YOUR TASK:
Once you find the line containing "The width and height of the screenshot is (710, 409).", please retype it and every line after it to the end of the entries, exactly and with nothing added.

##### SOURCE DATA #####

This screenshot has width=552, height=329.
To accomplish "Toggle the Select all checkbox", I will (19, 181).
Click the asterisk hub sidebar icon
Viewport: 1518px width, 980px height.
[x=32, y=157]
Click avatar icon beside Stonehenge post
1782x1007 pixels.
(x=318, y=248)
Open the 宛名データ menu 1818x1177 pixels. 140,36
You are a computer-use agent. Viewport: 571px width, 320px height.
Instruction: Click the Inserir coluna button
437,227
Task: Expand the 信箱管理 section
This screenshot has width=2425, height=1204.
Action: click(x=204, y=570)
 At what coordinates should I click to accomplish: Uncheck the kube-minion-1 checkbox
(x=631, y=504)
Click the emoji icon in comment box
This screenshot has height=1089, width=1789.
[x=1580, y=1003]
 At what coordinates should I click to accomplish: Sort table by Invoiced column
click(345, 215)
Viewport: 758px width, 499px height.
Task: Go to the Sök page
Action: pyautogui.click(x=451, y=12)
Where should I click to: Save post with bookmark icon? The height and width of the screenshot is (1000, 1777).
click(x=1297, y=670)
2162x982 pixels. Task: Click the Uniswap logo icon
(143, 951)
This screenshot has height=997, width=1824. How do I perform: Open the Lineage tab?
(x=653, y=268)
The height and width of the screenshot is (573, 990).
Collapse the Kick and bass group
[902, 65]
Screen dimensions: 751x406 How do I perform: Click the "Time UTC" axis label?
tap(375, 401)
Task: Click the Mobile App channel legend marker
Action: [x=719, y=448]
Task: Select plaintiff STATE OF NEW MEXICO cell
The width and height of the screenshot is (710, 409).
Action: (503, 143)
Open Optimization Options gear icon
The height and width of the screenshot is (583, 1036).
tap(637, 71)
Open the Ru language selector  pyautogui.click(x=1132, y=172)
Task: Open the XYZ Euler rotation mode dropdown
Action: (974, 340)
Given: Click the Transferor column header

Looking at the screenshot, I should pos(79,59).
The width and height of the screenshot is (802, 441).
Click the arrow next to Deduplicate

#####

YOUR SOLUTION:
The width and height of the screenshot is (710, 409).
Action: (503, 143)
Open Optimization Options gear icon
The height and width of the screenshot is (583, 1036).
tap(637, 71)
Open the Ru language selector  pyautogui.click(x=1132, y=172)
Task: Open the XYZ Euler rotation mode dropdown
Action: (974, 340)
Given: Click the Transferor column header

Looking at the screenshot, I should pos(79,59).
The width and height of the screenshot is (802, 441).
Click the arrow next to Deduplicate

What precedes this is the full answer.